- [THE EXERCISE]:
Reproduce, without any change, the rows beginning with the line that contains "The image size is (1504, 835)." and ending with the line that contains "pyautogui.click(x=37, y=168)", including both of those lines.

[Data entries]

»»

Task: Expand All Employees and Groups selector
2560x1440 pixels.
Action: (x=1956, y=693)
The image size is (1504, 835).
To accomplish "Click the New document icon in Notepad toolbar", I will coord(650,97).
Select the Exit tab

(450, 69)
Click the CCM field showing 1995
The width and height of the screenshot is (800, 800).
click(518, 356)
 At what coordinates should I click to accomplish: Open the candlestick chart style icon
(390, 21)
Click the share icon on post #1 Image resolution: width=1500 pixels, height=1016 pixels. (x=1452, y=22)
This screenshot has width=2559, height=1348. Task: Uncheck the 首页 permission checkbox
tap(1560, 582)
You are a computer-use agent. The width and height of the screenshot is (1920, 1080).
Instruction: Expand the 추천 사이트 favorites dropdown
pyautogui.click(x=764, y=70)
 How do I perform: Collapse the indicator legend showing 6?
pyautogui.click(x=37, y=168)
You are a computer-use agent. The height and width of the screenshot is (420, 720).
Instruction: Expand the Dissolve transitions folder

««

- [SOLVED PROBLEM]:
The image size is (1504, 835).
To accomplish "Click the New document icon in Notepad toolbar", I will coord(650,97).
Select the Exit tab

(450, 69)
Click the CCM field showing 1995
The width and height of the screenshot is (800, 800).
click(518, 356)
 At what coordinates should I click to accomplish: Open the candlestick chart style icon
(390, 21)
Click the share icon on post #1 Image resolution: width=1500 pixels, height=1016 pixels. (x=1452, y=22)
This screenshot has width=2559, height=1348. Task: Uncheck the 首页 permission checkbox
tap(1560, 582)
You are a computer-use agent. The width and height of the screenshot is (1920, 1080).
Instruction: Expand the 추천 사이트 favorites dropdown
pyautogui.click(x=764, y=70)
 How do I perform: Collapse the indicator legend showing 6?
pyautogui.click(x=37, y=168)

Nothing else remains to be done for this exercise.